*** SELECTED TEXT ***

After three decades, most polluted U.S. neighborhoods haven’t changed

FILE PHOTO: A police officer drives past a refinery in
FILE PHOTO: A police officer drives past a refinery in the industrial east end in Pasadena, Texas, U.S.

(Reuters) – If your neighborhood was among the most polluted in 1981, it probably still is.

Likewise, the least polluted areas are still faring the best, according to a study published on Thursday in the journal Science that analyzed concentrations of fine particulate matter over more than three decades in the United States.

Overall, pollution from fine particulate matter fell about 70% between 1981 and 2016, the study found. In that time, air quality has improved dramatically across the country thanks to tighter air quality regulations, cleaner vehicles and fewer coal-fired power plants, experts have found.

But the communities most exposed to higher levels of pollution remain the same, the study found. That suggests the United States is falling short on its decades-long policy goal of reducing the disproportionate level of exposure to environmental hazards faced mostly by low-income communities of color.

“Disadvantaged communities remain persistently exposed to higher levels of air pollution,” said study co-author Jonathan Colmer, an economist at the University of Virginia. “This was true in 1980, it was true in 1990, 2000, 2010, and so on.”

The study comes four months after the Trump administration rejected a recommendation from scientists at the Environmental Protection Agency to tighten air quality regulations, arguing the current standards are adequate for protecting human health.

Democratic presidential candidate Joe Biden, meanwhile, has pledged in a $2 trillion plan to combat climate change that environmental laws and policies should benefit the health of all citizens equally. That concept, known as environmental justice, would be served by directing clean energy spending toward communities in the shadows of refineries and power plants, according to Biden’s campaign.

*** End of SELECTED TEXT ***
*** DATA SECTION ***

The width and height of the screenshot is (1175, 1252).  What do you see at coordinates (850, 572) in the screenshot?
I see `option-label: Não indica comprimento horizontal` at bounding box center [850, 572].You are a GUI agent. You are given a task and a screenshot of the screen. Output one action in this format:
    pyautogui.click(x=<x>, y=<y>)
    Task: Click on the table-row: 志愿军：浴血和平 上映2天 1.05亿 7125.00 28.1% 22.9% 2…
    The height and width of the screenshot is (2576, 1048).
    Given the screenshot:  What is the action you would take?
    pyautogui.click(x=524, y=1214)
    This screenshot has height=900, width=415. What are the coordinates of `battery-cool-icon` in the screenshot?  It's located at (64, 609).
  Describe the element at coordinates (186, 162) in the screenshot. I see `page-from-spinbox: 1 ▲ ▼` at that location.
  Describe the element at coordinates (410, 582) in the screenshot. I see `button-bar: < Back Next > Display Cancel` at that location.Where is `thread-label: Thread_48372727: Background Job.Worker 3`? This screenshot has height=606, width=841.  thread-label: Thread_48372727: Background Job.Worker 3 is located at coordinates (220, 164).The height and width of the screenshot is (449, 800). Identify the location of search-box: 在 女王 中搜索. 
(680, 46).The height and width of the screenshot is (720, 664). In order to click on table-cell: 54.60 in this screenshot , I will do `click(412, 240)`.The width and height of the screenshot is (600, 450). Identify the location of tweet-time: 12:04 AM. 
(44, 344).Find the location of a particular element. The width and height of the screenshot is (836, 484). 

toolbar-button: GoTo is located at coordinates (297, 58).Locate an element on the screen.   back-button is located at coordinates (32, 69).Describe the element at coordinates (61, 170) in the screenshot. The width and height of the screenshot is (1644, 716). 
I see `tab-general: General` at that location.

*** End of DATA SECTION ***

EXERCISE INSTRUCTIONS —
[1] According to the article on polluted U.S. neighborhoods, by about how much did fine particulate matter pollution fall between 1981 and 2016?
[2] Resume the article on polluted U.S. neighborhoods, starting right after its final paragraph.

ANSWERS TO THE EXERCISE —
[1] It fell by about 70%.

[2]
Colmer’s research focused on airborne particles that are smaller than 2.5 micrometers in diameter, which are small enough to penetrate deep into the lungs. These particles can include dust, soot and smoke.

Prolonged exposure to PM 2.5 can raise a person’s risk of health problems like respiratory diseases and cancer, research shows. Higher levels of PM 2.5 are also linked to lower levels of productivity and wealth.

“This paper nicely shines a spotlight on the fact that these disparities continue to be large and that we ought to do something about them,” said Joshua Apte, an environmental scientist at the University of California, Berkeley, not involved in the new research.

The study examined PM 2.5 data from 8.6 million U.S. census tracts from 1981 to 2016.

That level of analysis, with each census tract including just a few thousand people, offers a detailed look into the longstanding trend, said Howard Frumkin, a professor of environmental science at the University of Washington.

“If you’re unlucky enough to live near a busy road, a truck or bus depot, an industrial facility or a power plant, you breathe more particulate air pollution,” Frumkin said. A transition to cleaner energy sources from fossil fuels would help “shrink the gap between the cleanest-air and the dirtiest-air neighborhoods.”